The concept of “relations between the two sides of the Taiwan Strait” (Taiwan haixia liang’an guanxi 台灣海峽兩岸關係) implies that the Taiwan Strait acts as a border area which articulates the relations between the two entities delimited by its shores, namely Mainland China and the island of Taiwan. However, political borders are not congruent with these geomorphological limits, since the Republic of China’s (Taiwan) sovereignty spans across the Taiwan Strait: its territory includes Kinmen [金門], a small archipelago (150 km²) located off the coast of PRC’s Fujian province, next to Xiamen city.
Bringing Kinmen back on the map of the Taiwan Strait is a two-fold process: it implies to identify (1) the reasons why it has become a blind spot in regional cartography beyond reasons of mere pragmatism or simplification, and (2) what renewed consideration towards it could bring to the study of cross-Strait relations as a whole. Ultimately, this process boils down to calling into question geographic determinism and favors an “eventialization” (Michel Foucault) of the Taiwan Strait.
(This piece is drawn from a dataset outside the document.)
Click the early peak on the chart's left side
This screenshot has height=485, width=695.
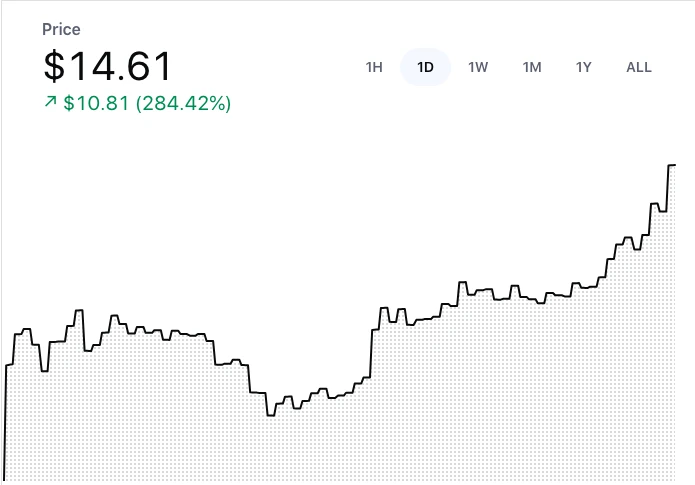click(76, 311)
Alexandre Gandil is a PhD candidate in political science in the Centre for International Studies (CERI) at Paris Institute of Political Studies (Sciences Po). His research aims at establishing a historical sociology of the political throughout the Taiwan Strait by reintroducing the place of Kinmen within the trajectory of ROC state since 1949 Chinese partition. Ultimately, his ambition lies in perfecting the deconstruction of so-called “natural borders” by demonstrating the primacy of the political over geography even in the case of island territories.
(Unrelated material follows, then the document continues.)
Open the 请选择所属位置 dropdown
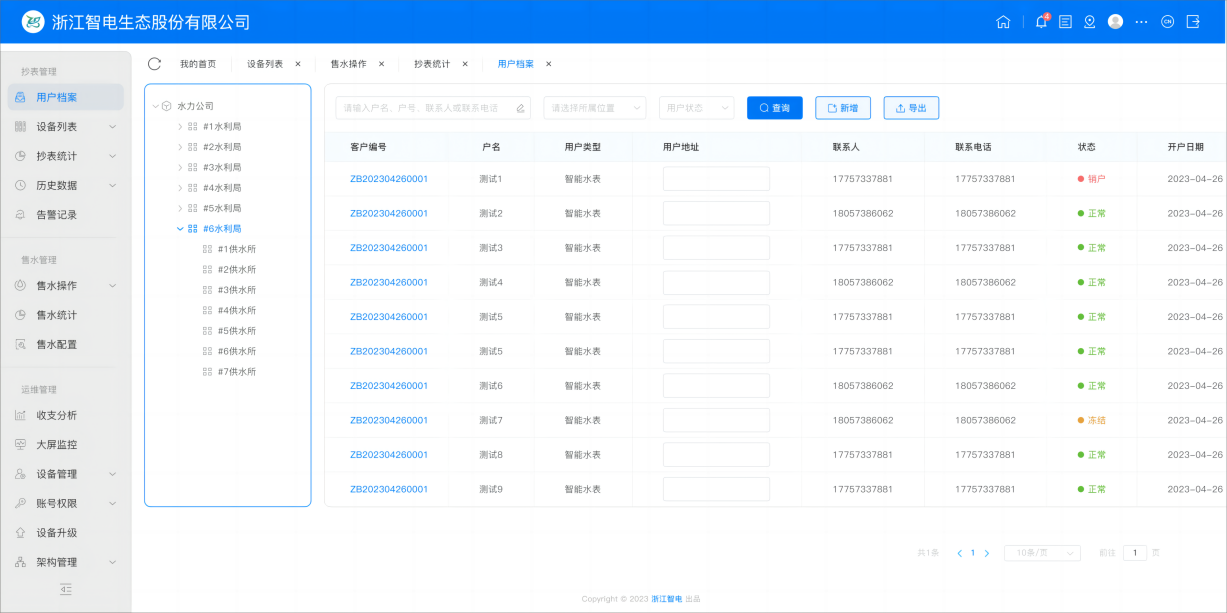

What is the role of food for Taiwanese who are living in the Netherlands? What are the relationships between everyday food practices and the perception of home? For some social science scholars, food can be seen as a capital for migrants after relocating to a new country (Parasecoli, 2014). In my research, I intend to explore the meaning of food and food related activities for Taiwanese migrants who are living in the Netherlands. I’ll conduct my research through participatory action and performative approach — as food has the characters of embodiment, time-based, sensorial and live events, all these make food legitimised as performative experiences (Kirshenblatt-Gimblett, 1999; Raviv, 2010; Schmitt, 2012). In the talk, I would like to depart from sharing a few of my artistic food projects on the topics of migration, food, embodied experience and home-making and then discuss the possible contribution of performative artworks in researching these topics.
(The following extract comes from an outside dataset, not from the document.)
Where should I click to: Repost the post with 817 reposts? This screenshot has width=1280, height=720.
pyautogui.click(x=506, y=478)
YiLing Hung 洪 宜伶 (1987), a performing artist, scenographer and researcher living in the Netherlands. She runs her own studio LABORATLIER, making performative and interactive projects. As a foreigner in the Netherlands, she finds sometimes it’s difficult to understand or be understood by others. But by presenting artistic work to the public, makes the start of a conversation easier. In the recent years, she has made and participated a few projects related to food and food practices. Food and topics related to food, such as food practices, are now becoming her focus in both her artistic practices and research career. She is now in her first year of PhD trajectory, the project is supported by Wageningen University and Research and Professorship Performative Creative Process of HKU Utrecht University of the Arts.